For a fixed hypothesis α, we can interpret the answer a∼QACI(α,‘‘Best utility function?")as a utility function uα:Π→R via some semantics eval-u:A→(Π→R).
Then we define u:Π→R via integrating over μ, i.e. u(π):=∫uα(π)dμ(α).
A policy π∈Π is optimal if and only if π∗∈argmaxΠ(u).
The hope is that μ, eval, eval-u, and H can be defined mathematically. Then the optimality condition can be defined mathematically.
Question 0
What if there’s no policy which maximises u:Π→R? That is, for every policy π there is another policy π′ such that u(π′)>u(π). I suppose this is less worrying, but what if there are multiple policies which maximises u?
Question 1
In Step 7 above, you average all the utility functions together, whereas I suggested sampling a utility function. I think my solution might be safer.
Suppose the oracle puts 5% chance on hypotheses such that QACI(α,−) is malign.

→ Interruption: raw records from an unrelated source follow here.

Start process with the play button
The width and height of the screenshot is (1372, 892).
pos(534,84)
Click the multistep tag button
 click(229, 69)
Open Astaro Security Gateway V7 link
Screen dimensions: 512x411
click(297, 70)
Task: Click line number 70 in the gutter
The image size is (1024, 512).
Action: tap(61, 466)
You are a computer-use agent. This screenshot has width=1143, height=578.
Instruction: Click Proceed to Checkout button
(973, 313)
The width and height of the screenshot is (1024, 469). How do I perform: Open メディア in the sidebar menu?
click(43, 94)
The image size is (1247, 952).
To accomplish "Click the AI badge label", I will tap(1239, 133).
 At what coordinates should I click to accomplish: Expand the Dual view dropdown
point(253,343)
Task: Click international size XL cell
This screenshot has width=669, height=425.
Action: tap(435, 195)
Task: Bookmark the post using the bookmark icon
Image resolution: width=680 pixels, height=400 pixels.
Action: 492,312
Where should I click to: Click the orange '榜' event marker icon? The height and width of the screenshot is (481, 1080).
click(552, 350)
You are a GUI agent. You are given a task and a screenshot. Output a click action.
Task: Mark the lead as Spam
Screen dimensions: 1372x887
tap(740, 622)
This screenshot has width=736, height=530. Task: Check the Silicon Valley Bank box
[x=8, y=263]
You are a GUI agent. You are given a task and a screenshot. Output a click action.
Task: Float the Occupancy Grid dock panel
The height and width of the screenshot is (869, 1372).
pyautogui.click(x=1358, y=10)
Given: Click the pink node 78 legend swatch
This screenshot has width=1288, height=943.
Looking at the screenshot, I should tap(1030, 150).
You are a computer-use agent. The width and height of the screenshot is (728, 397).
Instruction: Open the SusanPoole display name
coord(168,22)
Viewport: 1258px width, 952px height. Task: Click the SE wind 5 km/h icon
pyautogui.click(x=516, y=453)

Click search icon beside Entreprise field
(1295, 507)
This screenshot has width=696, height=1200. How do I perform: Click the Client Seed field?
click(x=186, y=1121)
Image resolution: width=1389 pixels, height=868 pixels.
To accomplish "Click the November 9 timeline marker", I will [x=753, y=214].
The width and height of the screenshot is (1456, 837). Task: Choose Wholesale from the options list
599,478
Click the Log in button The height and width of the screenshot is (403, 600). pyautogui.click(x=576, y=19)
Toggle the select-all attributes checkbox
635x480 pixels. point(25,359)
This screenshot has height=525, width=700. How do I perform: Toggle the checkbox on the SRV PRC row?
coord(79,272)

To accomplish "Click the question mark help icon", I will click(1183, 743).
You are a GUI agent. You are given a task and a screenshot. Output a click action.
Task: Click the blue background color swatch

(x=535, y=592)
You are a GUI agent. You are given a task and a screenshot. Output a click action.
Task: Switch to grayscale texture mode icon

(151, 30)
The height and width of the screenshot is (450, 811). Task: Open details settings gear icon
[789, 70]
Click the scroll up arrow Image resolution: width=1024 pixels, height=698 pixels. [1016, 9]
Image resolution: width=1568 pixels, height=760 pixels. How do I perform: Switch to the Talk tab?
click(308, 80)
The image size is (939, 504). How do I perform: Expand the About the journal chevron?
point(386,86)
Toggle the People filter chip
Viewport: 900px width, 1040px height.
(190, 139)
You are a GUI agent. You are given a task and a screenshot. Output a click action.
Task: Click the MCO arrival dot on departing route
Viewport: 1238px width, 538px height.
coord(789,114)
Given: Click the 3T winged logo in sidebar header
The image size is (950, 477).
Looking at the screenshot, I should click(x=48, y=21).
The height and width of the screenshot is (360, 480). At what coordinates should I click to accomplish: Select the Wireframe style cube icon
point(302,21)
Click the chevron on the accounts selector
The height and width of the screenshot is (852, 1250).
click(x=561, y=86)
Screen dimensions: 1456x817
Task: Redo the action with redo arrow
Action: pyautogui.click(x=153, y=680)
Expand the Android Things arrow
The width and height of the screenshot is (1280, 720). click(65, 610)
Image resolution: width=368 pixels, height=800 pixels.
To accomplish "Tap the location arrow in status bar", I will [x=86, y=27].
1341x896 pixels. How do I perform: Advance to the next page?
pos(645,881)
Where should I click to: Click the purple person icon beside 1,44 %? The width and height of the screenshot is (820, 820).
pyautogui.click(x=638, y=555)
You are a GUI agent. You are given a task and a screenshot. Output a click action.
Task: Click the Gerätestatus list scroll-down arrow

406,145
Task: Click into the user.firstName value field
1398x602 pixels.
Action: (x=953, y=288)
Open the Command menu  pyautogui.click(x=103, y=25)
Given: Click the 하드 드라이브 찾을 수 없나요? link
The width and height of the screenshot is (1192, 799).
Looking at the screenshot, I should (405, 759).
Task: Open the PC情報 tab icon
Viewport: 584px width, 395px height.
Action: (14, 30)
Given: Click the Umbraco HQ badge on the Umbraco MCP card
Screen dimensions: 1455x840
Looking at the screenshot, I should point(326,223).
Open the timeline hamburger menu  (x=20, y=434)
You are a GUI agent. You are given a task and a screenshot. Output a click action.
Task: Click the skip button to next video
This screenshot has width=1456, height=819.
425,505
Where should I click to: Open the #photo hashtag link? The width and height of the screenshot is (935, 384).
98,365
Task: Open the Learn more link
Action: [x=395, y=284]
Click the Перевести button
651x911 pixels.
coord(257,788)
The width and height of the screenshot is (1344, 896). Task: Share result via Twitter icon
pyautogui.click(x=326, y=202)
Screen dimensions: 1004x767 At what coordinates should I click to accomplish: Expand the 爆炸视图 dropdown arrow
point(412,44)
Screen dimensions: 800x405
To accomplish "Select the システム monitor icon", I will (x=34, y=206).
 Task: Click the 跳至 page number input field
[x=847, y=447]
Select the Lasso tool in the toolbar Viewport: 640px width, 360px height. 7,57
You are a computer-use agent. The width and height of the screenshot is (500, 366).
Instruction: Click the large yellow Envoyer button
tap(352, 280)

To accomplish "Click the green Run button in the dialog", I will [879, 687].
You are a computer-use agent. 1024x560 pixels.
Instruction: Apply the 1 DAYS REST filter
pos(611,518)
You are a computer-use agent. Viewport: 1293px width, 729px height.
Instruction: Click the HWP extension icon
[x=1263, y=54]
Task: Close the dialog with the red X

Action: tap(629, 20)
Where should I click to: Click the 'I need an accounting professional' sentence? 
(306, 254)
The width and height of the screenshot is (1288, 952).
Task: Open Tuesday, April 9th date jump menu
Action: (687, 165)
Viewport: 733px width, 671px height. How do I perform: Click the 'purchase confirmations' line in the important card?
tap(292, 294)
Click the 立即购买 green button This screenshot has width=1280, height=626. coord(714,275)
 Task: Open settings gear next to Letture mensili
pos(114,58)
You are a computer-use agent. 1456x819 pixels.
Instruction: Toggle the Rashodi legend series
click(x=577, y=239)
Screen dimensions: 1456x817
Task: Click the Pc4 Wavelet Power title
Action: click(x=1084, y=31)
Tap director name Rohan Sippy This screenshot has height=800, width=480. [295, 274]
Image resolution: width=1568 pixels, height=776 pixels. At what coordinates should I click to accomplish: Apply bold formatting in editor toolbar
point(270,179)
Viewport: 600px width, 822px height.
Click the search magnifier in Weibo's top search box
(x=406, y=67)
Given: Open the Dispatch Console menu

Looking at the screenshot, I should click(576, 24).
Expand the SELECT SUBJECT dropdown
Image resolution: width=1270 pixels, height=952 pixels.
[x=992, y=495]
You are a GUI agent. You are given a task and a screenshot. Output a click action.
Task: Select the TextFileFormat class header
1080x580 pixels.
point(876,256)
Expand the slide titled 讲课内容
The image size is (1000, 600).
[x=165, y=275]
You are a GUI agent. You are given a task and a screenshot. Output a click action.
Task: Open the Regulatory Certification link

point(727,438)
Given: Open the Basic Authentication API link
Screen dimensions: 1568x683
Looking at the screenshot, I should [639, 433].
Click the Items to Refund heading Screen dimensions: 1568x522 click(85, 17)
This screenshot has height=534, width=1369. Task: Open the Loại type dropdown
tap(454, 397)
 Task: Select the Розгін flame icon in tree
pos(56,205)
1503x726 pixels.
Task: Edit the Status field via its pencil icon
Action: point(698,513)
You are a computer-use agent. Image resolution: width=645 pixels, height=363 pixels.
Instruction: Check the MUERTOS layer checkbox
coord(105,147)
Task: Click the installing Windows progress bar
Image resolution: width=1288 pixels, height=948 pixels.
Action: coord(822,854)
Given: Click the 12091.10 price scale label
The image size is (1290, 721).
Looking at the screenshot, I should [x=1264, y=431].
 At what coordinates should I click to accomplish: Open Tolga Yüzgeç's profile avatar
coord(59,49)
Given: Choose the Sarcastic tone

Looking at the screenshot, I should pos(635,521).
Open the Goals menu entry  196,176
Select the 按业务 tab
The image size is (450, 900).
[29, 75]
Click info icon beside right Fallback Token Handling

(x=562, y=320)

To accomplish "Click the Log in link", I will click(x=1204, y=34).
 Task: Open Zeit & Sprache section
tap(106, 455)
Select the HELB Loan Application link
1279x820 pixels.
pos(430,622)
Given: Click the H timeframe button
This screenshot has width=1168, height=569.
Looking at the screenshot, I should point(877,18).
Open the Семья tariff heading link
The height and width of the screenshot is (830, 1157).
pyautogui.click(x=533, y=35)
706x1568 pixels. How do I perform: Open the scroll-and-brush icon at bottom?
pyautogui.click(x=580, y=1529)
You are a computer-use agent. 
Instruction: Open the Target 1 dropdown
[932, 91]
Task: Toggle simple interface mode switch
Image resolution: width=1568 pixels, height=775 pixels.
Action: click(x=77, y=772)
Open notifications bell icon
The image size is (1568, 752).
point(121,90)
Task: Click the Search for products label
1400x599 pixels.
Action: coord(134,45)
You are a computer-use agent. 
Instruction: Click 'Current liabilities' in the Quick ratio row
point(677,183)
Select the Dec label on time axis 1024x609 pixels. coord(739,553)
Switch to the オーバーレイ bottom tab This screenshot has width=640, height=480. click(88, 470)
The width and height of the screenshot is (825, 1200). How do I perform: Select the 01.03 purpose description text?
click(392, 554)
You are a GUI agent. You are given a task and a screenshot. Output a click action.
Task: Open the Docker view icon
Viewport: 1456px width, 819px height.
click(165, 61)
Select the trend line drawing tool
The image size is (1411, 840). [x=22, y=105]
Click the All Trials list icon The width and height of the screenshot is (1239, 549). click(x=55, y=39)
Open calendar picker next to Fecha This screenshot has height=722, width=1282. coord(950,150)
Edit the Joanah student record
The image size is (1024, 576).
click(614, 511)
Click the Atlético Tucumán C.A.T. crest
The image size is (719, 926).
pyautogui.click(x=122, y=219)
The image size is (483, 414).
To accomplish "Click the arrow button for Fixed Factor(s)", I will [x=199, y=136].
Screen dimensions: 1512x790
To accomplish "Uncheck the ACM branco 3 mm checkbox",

I think this is pretty conservative, because Solomonoff predictor is malign, and some of the concerns Evhub raises here. And the QACI amplification might not preserve benignancy. It follows that, under your solution, u:Π→R is influenced by a coalition of malign agents, and similarly π∗∈argmax(u) is influenced by the malign coalition.
By contrast, I suggest sampling α∼μ and then finding π∗∈argmaxΠ(uα). This should give us a benign policy with 95% chance, which is pretty good odds. Is this safer? Not sure.
Question 2
I think the eval function doesn’t work, i.e. there won’t be a way to mathematically define the semantics of the formula language. In particular, the language Φ must be strictly weaker than the meta-language in which you are hoping to define eval:Φ→(Ω×Q→ΔA) itself. This is because of Tarski’s Undefinability of Truth (and other no-go theorems).
This might seem pedantic, but you in practical terms: there’s no formula ϕ whose semantics is QACI itself. You can see this via a diagonal proof: imagine if Joe always writes the formal expression ϕ=‘‘1−QACI(α,q)".
The most elegant solution is probably transfinite induction, but this would give us a QACI for each ordinal.
Question 3
I want to understand how QACI and prosaic ML map onto each other. As far as I can tell, issues with QACI will be analogous to issues with prosaic ML and vice-versa.
Question 4
I still don’t understand why we’re using QACI to describe a utility function over policies, rather than using QACI in a more direct approach.
Here’s one approach. We pick a policy which maximises QACI(α,‘‘How good is policy π?").[3] The advantage here is that Joe doesn’t need to reason about utility functions over policies, he just need to reason about a single policy in front of him
Here’s another approach. We use QACI as our policy directly. That is, in each context c that the agent finds themselves in, they sample an action from QACI(α,‘‘What is the best action is context c?") and take the resulting action.[4] The advantage here is that Joe doesn’t need to reason about policies whatsoever, he just needs to reason about a single context in front of him. This is also the most “human-like”, because there’s no argmax’s (except if Joe submits a formula with an argmax).
Here’s another approach. In each context c, the agent takes an action y which maximises QACI(α,‘‘How good is action y in context c?").
E.t.c.
Happy to jump on a call if that’s easier.
I think you would say eval:Ω×Q→A. I’ve added the Δ, which simply amounts to giving Joe access to a random number generator. My remarks apply if eval:Ω×Q→A also.
I think you would say H:Ω×Q→Φ. I’ve added the Δ, which simply amount to including hypotheses that Joe is stochastic. But my remarks apply if H:Ω×Q→Φ also.
By this I mean either:
(1) Sample α∼μ, then maximise the function π↦QACI(α,‘‘How good is policy π?").
(2) Maximise the function π↦∫QACI(α,‘‘How good is policy π?")dμ(α).
For reasons I mentioned in Question 1, I suspect (1) is safer, but (2) is closer to your original approach.
I would prefer the agent samples α∼μ once at the start of deployment, and reuses the same hypothesis α at each time-step. I suspect this is safer than resampling α at each time-step, for reasons discussed before.